Input data:
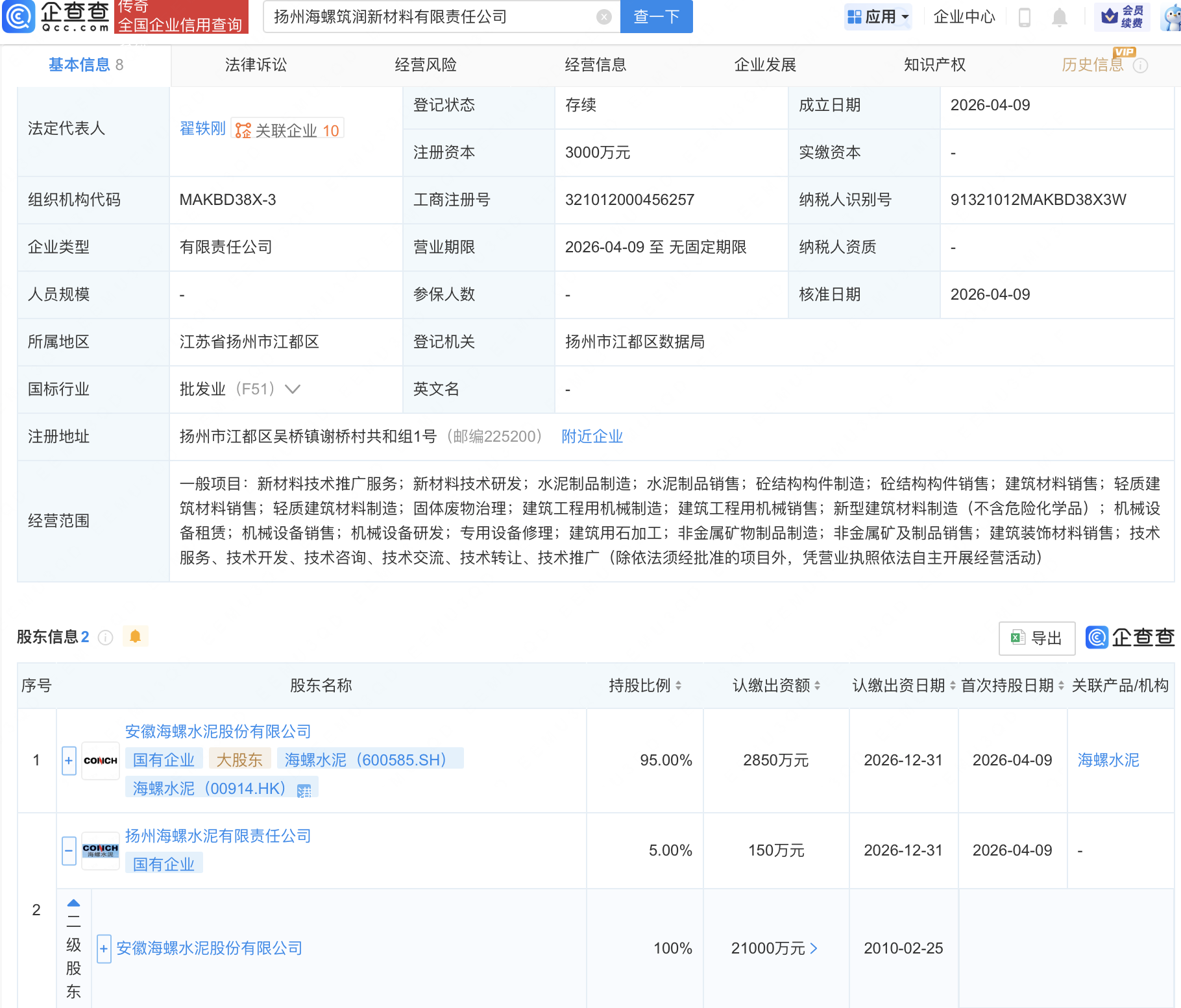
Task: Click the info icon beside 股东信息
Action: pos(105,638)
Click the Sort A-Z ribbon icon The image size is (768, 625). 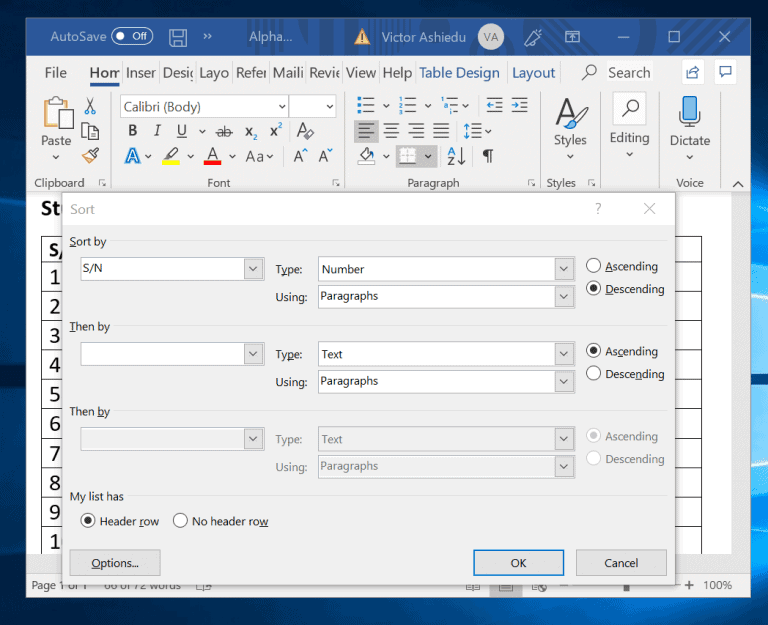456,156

==

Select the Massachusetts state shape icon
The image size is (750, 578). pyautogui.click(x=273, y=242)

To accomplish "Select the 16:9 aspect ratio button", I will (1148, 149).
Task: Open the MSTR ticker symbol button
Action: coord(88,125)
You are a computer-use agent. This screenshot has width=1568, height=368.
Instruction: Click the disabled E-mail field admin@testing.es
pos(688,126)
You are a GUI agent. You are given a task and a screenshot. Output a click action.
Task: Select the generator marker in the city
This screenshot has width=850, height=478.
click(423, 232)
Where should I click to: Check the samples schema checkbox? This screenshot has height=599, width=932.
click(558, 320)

Required action: Select every line of the material above holding the word "agent" and copy it.

Output of the task:
You are a computer-use agent. This screenshot has width=1568, height=368.
You are a GUI agent. You are given a task and a screenshot. Output a click action.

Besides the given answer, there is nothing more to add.